Background: Malignant pleural effusion (MPE) is commonly seen in patients with non-small cell lung cancer. However, the prevalence of MPE at presentation in small-cell lung cancer (SCLC) is not reported and the clinical impact of MPE at presentation on patients with SCLC remains largely unknown. Objective: The objective of this study is to assess the occurrence rate of MPE and its prognostic implications at presentation in patients with SCLC. Method: We used the Surveillance Epidemiology and End Results (SEER) registry to extract data from patients with SCLC diagnosed between 2004 and 2014. The Kaplan–Meier method was used to estimate the overall survival and the Cox proportional hazard model was used to evaluate whether MPE was an independent risk for outcome. Results: Among the 68,443 patients with SCLC, MPE was present in 7,639 (11.16%).
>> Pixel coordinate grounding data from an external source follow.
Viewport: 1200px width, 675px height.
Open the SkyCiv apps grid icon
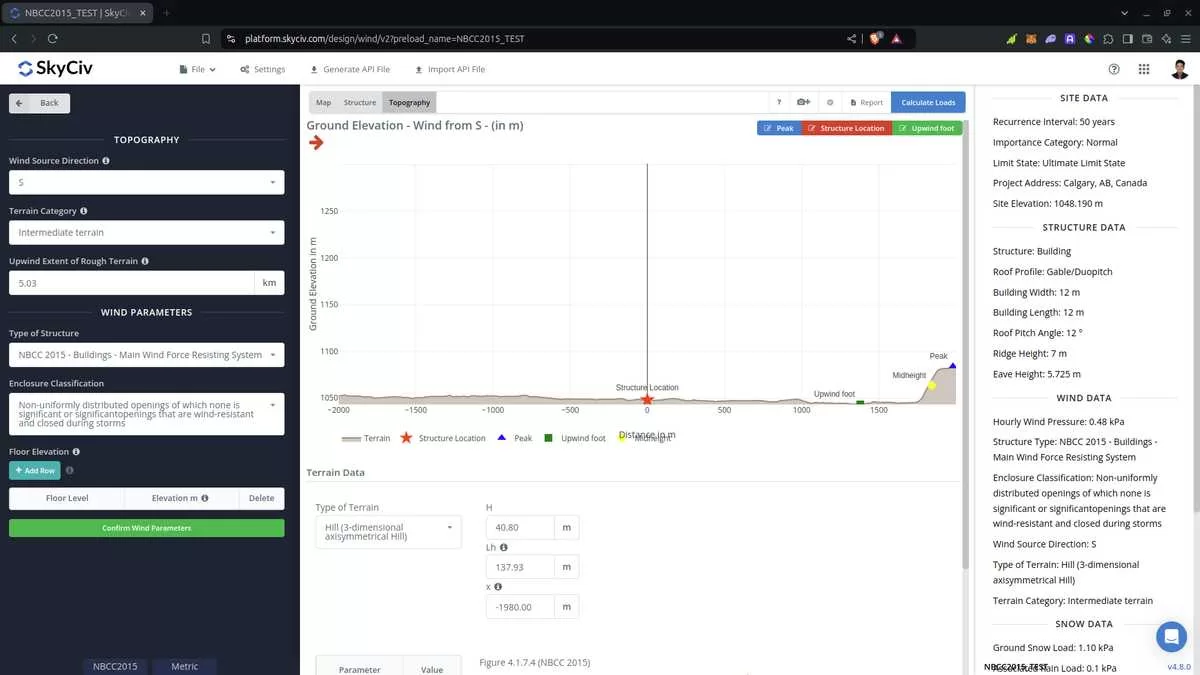coord(1144,69)
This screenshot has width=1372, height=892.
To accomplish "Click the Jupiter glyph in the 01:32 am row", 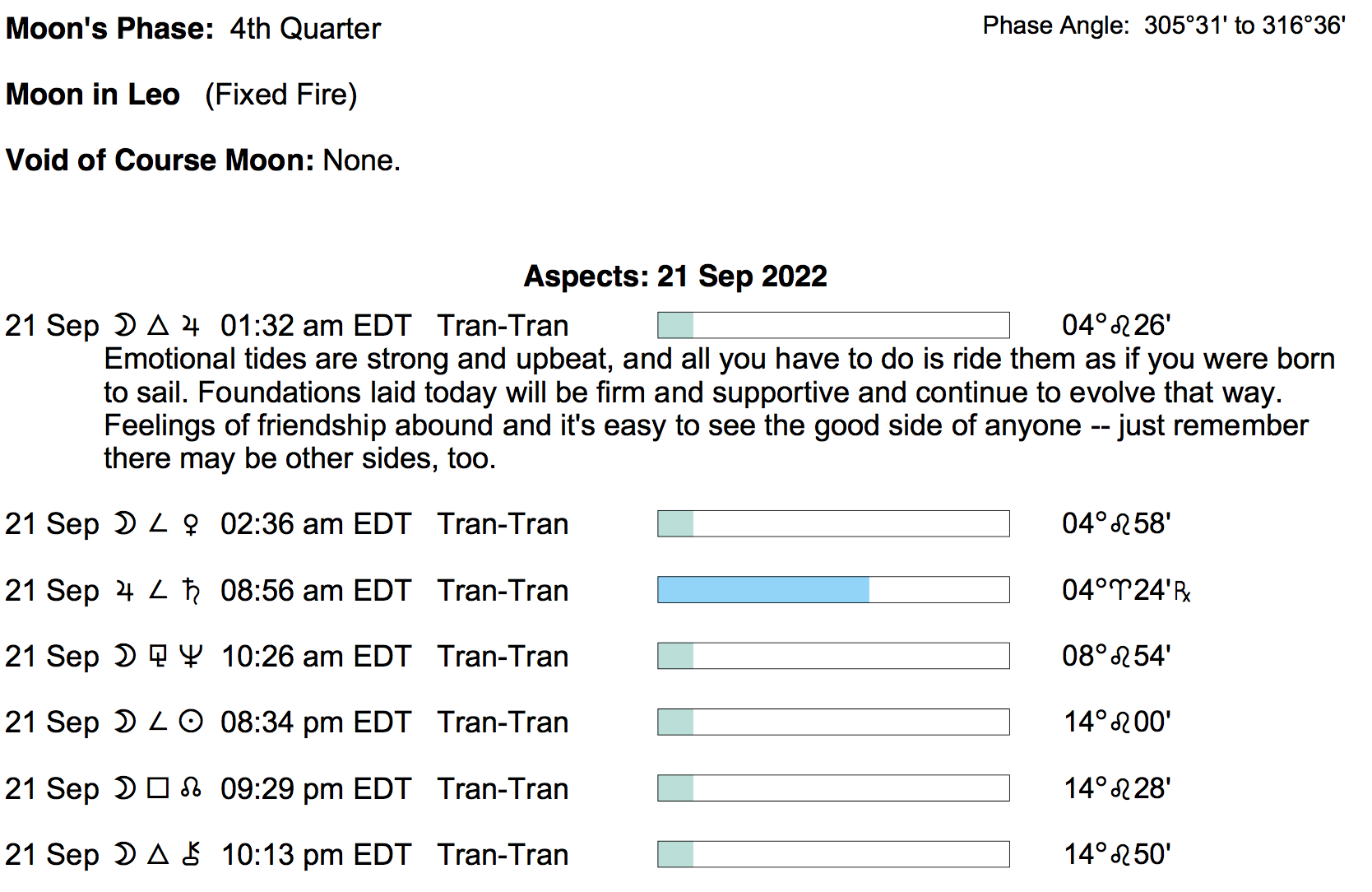I will (x=191, y=327).
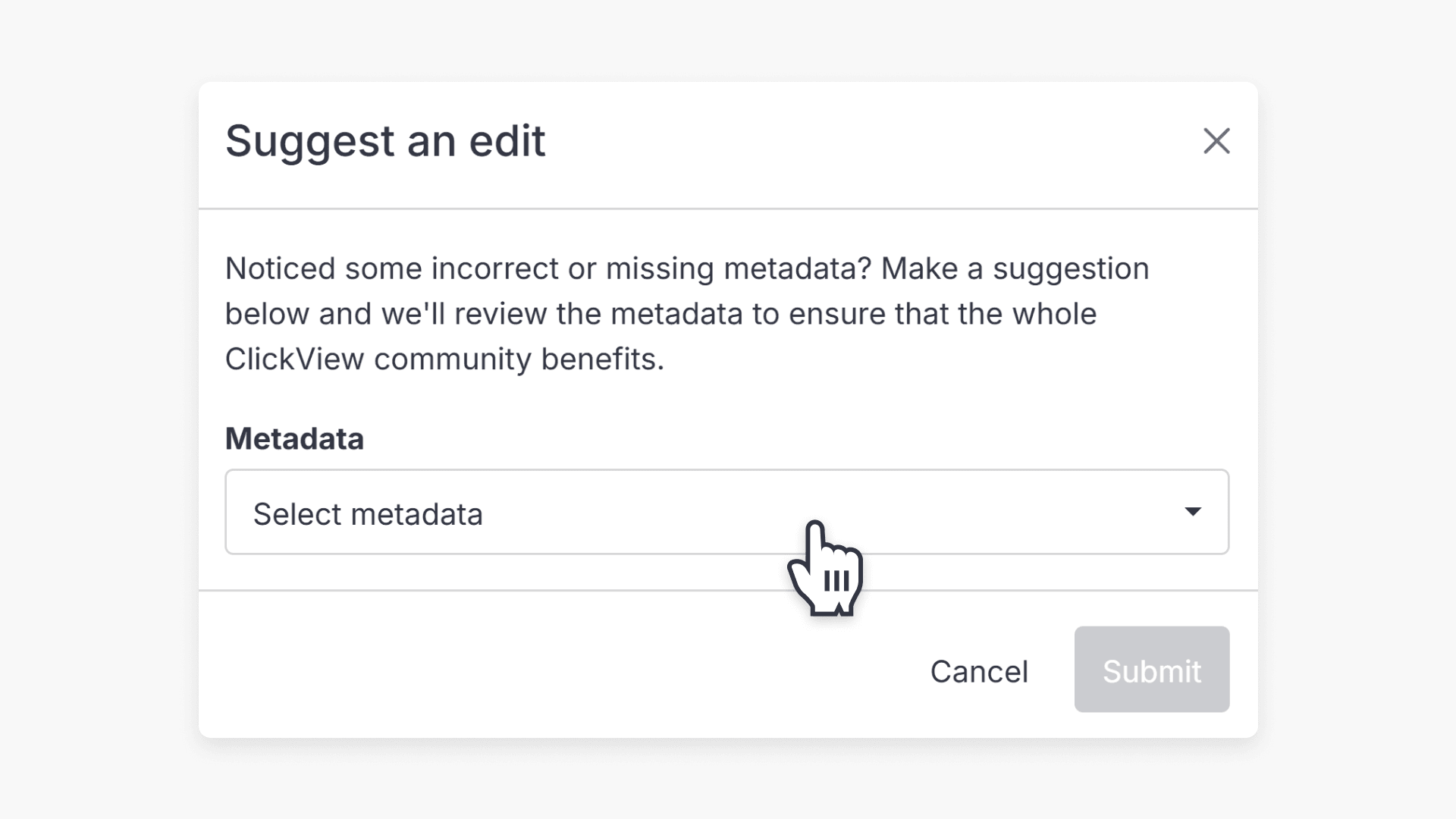Click the dialog description text

point(686,313)
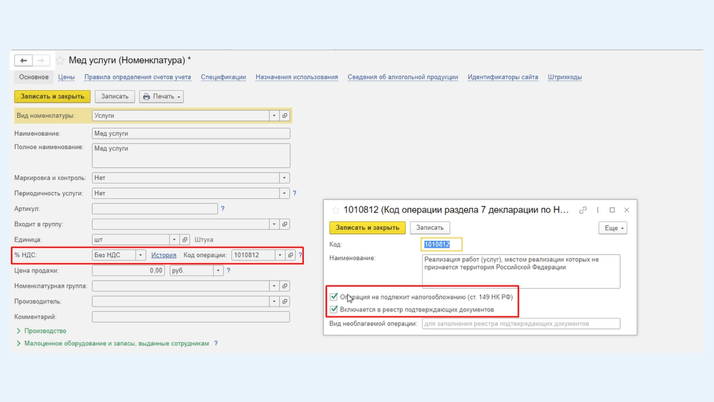The image size is (714, 402).
Task: Click the Наименование text field
Action: [x=190, y=133]
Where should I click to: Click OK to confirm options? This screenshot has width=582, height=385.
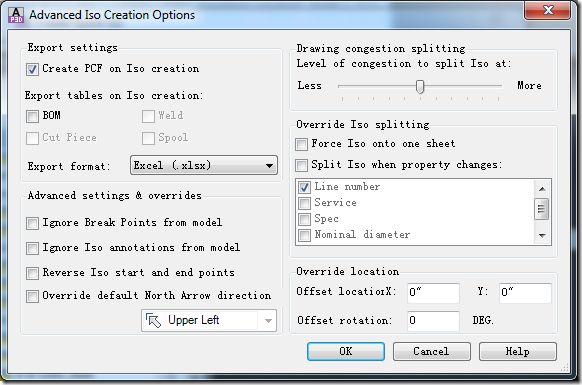click(x=346, y=351)
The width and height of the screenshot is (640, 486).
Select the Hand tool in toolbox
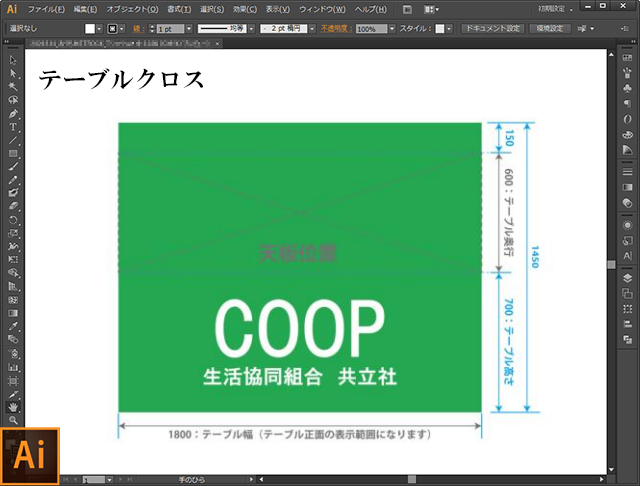pos(13,407)
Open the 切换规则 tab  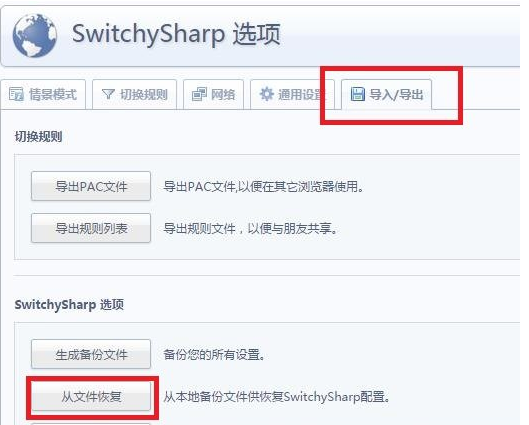coord(135,95)
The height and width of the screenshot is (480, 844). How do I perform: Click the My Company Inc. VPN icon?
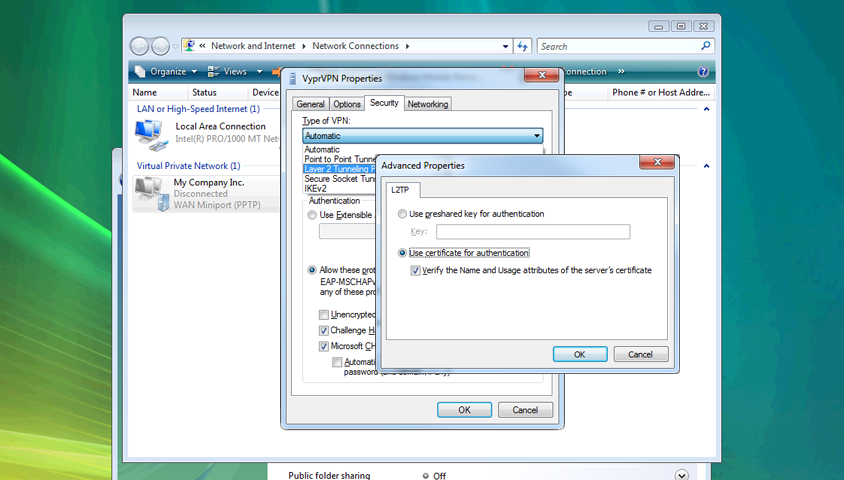(x=149, y=192)
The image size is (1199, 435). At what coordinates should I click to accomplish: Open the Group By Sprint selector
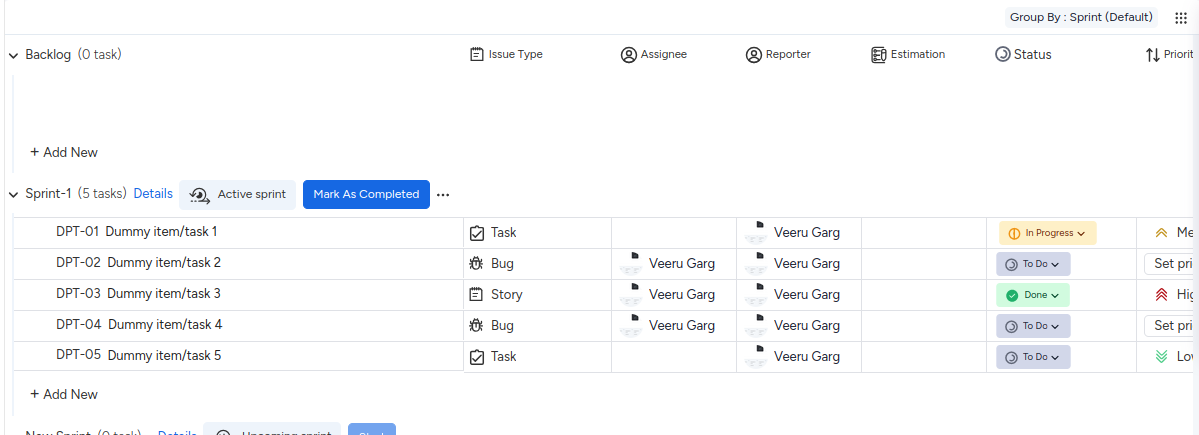tap(1081, 17)
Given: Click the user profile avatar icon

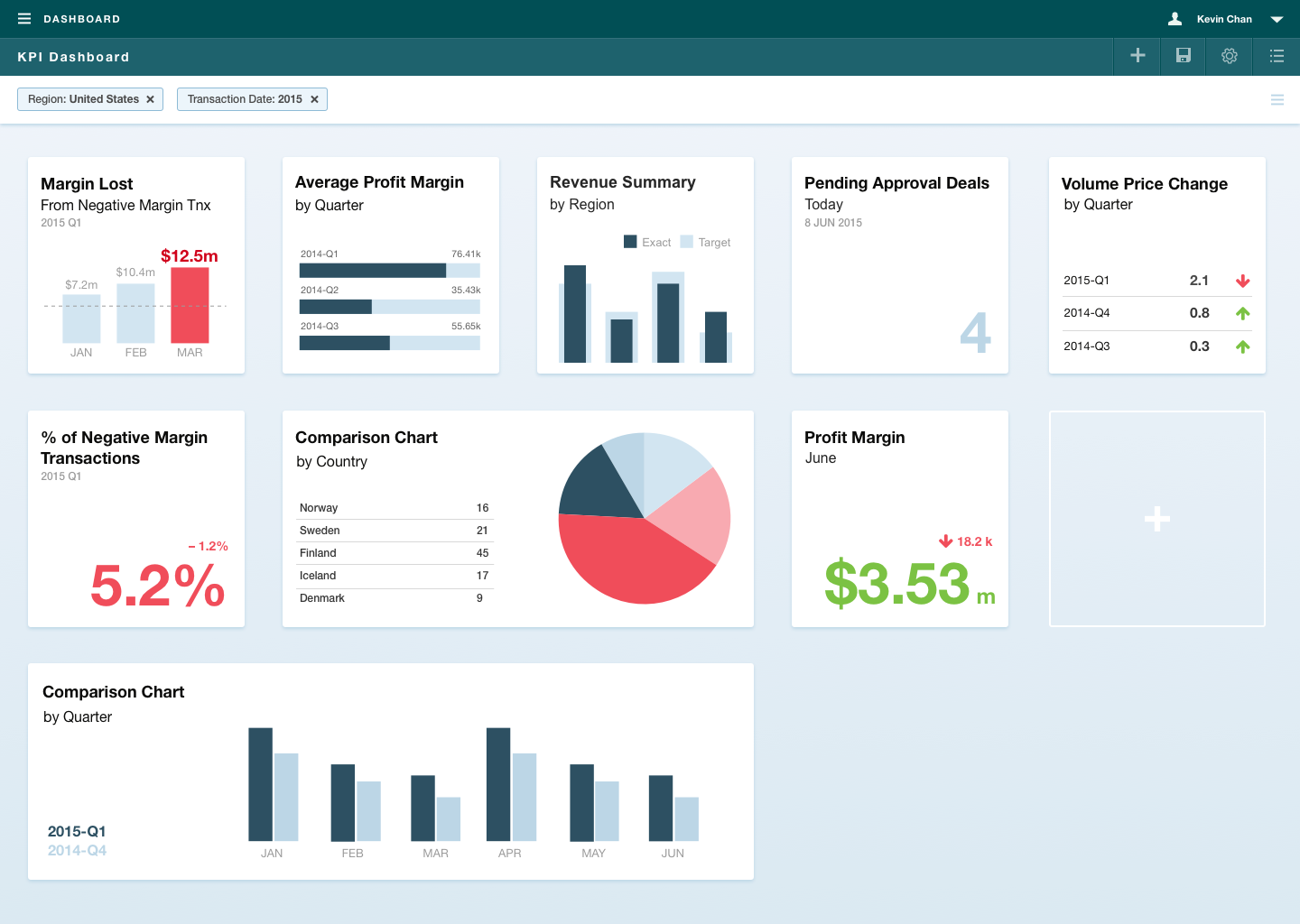Looking at the screenshot, I should (1175, 19).
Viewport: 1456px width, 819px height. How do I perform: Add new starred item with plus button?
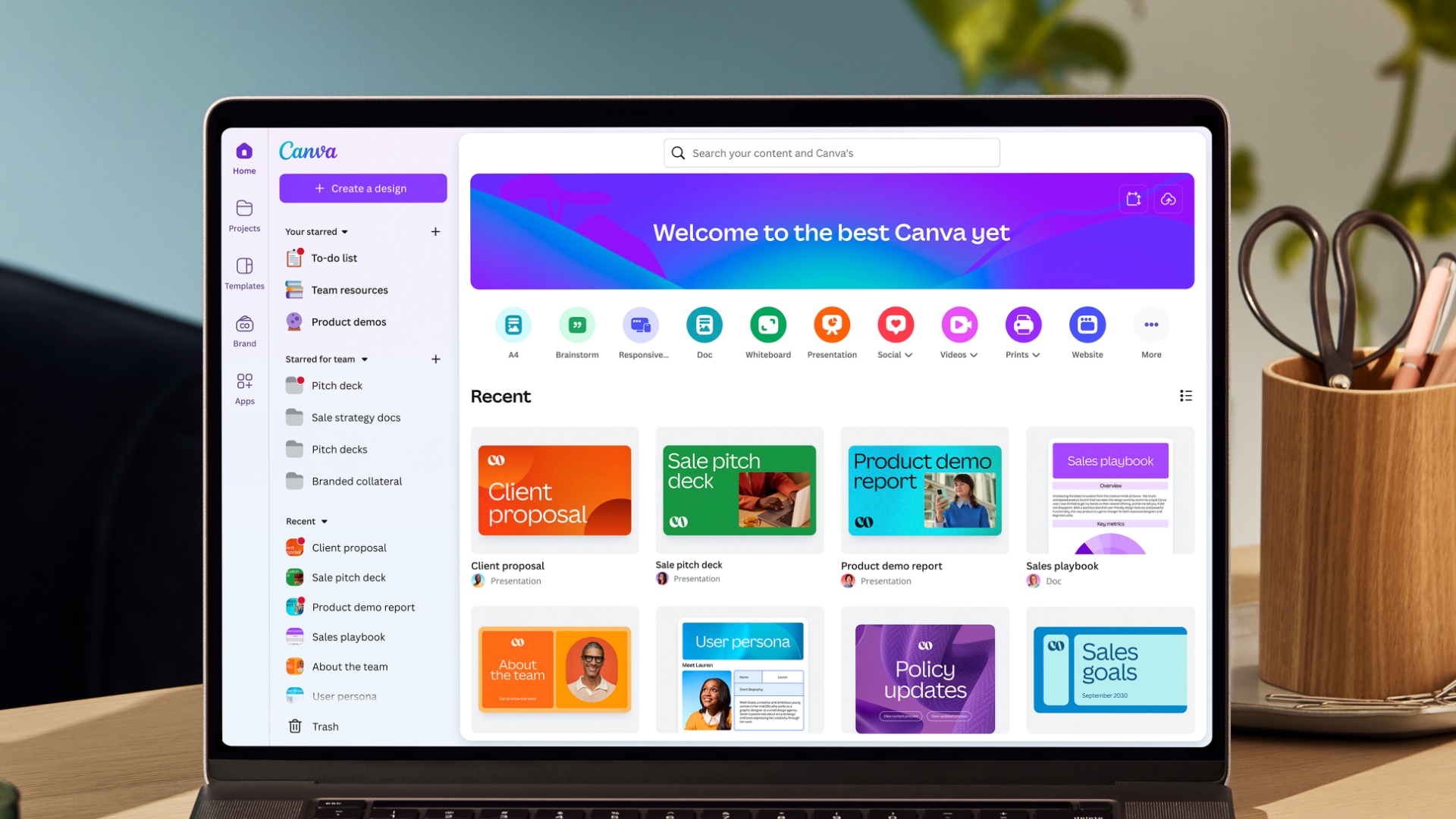pos(436,231)
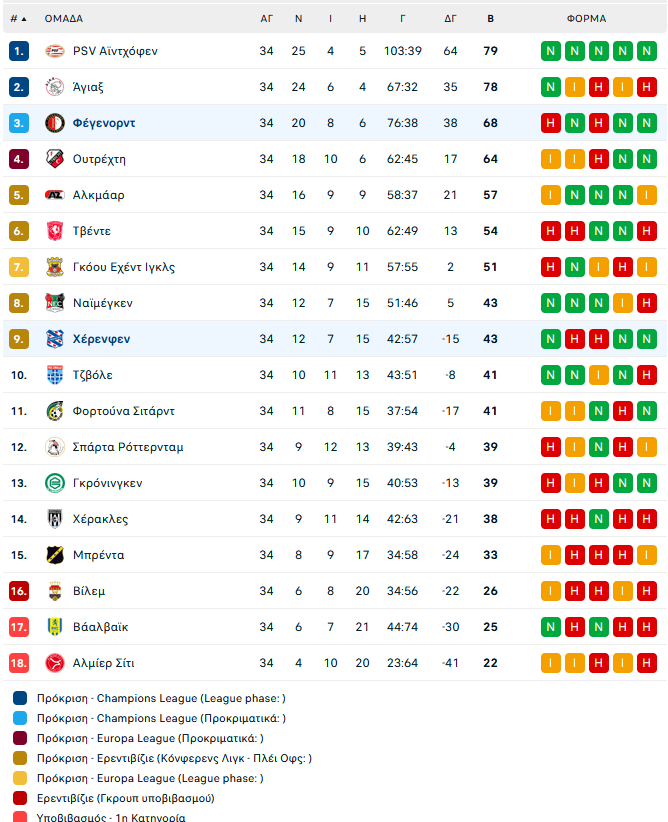This screenshot has height=822, width=668.
Task: Click Utrecht's first orange I form badge
Action: (x=551, y=159)
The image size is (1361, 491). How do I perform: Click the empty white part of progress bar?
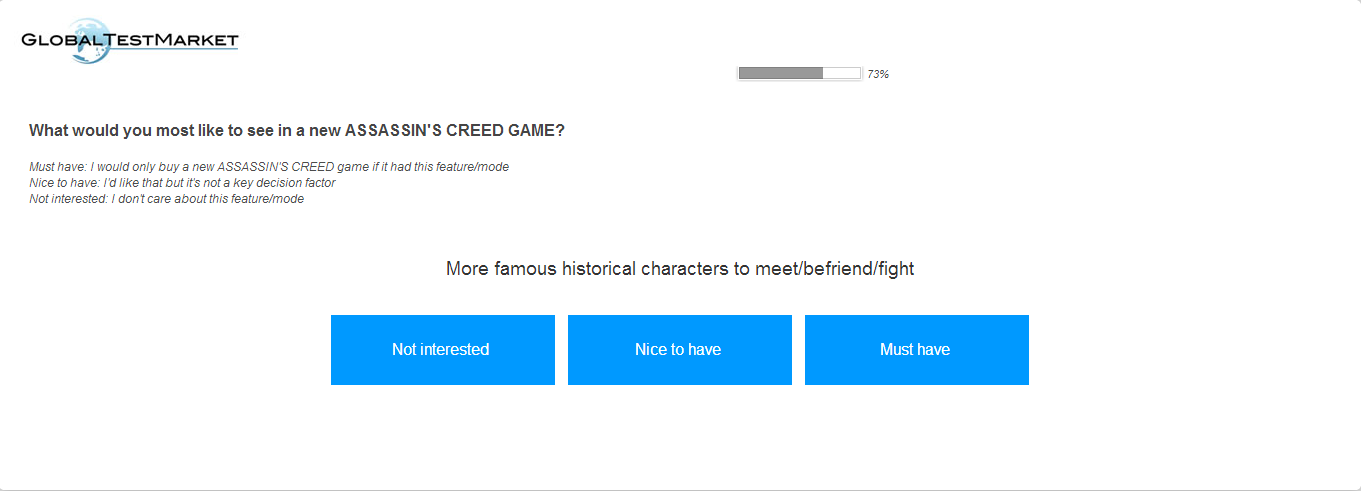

The probability of MPE was higher in older patients with larger tumors and mediastinal lymph node involvement at presentation. Median overall survival (3 vs. 7 months), estimated 1-year survival (17 vs. 30%), and 2-year survival (6 vs. 14%) were significantly lower in patients with MPE than without MPE, respectively (hazard ratio [HR] 1.46, 95% confidence interval [CI] 1.41–1.50, p< 0.001). MPE was also an independent factor for worse survival in multivariate analysis (HR 1.36, 95% CI 1.32–1.41, p < 0.001). Conclusions: MPE is common at presentation (11%) in patients with SCLC and may be associated with decreased survival. Additional studies are required to assess the treatment-adjusted survival rate in the setting of MPE.